◆ Do this ◆
Reproduce each of the following items verbatim, line for line.

◆ Provided records ◆
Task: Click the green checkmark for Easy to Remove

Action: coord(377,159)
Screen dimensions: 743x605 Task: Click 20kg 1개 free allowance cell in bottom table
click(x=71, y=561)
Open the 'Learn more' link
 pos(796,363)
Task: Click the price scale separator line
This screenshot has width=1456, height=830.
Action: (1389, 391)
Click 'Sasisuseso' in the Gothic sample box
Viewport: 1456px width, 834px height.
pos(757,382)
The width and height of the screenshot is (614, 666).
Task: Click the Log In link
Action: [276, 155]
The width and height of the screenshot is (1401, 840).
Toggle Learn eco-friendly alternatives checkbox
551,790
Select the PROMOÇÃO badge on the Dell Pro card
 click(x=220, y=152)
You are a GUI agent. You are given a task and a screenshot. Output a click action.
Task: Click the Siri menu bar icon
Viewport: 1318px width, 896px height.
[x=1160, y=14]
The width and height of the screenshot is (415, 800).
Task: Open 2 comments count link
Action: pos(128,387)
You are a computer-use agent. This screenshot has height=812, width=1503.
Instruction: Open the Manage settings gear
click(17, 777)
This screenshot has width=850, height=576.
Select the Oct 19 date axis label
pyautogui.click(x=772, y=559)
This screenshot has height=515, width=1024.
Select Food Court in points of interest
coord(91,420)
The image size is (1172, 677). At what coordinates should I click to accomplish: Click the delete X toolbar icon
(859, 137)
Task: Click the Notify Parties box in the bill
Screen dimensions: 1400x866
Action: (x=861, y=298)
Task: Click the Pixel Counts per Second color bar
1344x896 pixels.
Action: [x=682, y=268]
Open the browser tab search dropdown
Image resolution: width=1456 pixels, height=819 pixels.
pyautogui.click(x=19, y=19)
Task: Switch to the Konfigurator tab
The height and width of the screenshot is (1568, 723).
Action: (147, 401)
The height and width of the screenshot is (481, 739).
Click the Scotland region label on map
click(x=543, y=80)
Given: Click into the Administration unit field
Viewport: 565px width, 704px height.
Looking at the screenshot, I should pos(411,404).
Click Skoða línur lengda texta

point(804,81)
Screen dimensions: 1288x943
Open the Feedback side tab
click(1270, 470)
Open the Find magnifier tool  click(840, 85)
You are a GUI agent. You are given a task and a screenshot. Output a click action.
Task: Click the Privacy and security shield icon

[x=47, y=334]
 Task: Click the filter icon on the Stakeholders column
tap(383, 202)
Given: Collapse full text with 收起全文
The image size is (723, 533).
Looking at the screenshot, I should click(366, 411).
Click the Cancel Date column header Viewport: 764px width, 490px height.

◆ Exercise output ◆
Task: Click the green checkmark for Easy to Remove

Action: coord(377,159)
Screen dimensions: 743x605 Task: Click 20kg 1개 free allowance cell in bottom table
click(x=71, y=561)
Open the 'Learn more' link
 pos(796,363)
Task: Click the price scale separator line
This screenshot has width=1456, height=830.
Action: (1389, 391)
Click 'Sasisuseso' in the Gothic sample box
Viewport: 1456px width, 834px height.
pos(757,382)
The width and height of the screenshot is (614, 666).
Task: Click the Log In link
Action: [276, 155]
The width and height of the screenshot is (1401, 840).
Toggle Learn eco-friendly alternatives checkbox
551,790
Select the PROMOÇÃO badge on the Dell Pro card
 click(x=220, y=152)
You are a GUI agent. You are given a task and a screenshot. Output a click action.
Task: Click the Siri menu bar icon
Viewport: 1318px width, 896px height.
[x=1160, y=14]
The width and height of the screenshot is (415, 800).
Task: Open 2 comments count link
Action: pos(128,387)
You are a computer-use agent. This screenshot has height=812, width=1503.
Instruction: Open the Manage settings gear
click(17, 777)
This screenshot has width=850, height=576.
Select the Oct 19 date axis label
pyautogui.click(x=772, y=559)
This screenshot has height=515, width=1024.
Select Food Court in points of interest
coord(91,420)
The image size is (1172, 677). At what coordinates should I click to accomplish: Click the delete X toolbar icon
(859, 137)
Task: Click the Notify Parties box in the bill
Screen dimensions: 1400x866
Action: (x=861, y=298)
Task: Click the Pixel Counts per Second color bar
1344x896 pixels.
Action: [x=682, y=268]
Open the browser tab search dropdown
Image resolution: width=1456 pixels, height=819 pixels.
pyautogui.click(x=19, y=19)
Task: Switch to the Konfigurator tab
The height and width of the screenshot is (1568, 723).
Action: (147, 401)
The height and width of the screenshot is (481, 739).
Click the Scotland region label on map
click(x=543, y=80)
Given: Click into the Administration unit field
Viewport: 565px width, 704px height.
Looking at the screenshot, I should pos(411,404).
Click Skoða línur lengda texta

point(804,81)
Screen dimensions: 1288x943
Open the Feedback side tab
click(1270, 470)
Open the Find magnifier tool  click(840, 85)
You are a GUI agent. You are given a task and a screenshot. Output a click action.
Task: Click the Privacy and security shield icon

[x=47, y=334]
 Task: Click the filter icon on the Stakeholders column
tap(383, 202)
Given: Collapse full text with 收起全文
The image size is (723, 533).
Looking at the screenshot, I should click(366, 411).
Click the Cancel Date column header Viewport: 764px width, 490px height.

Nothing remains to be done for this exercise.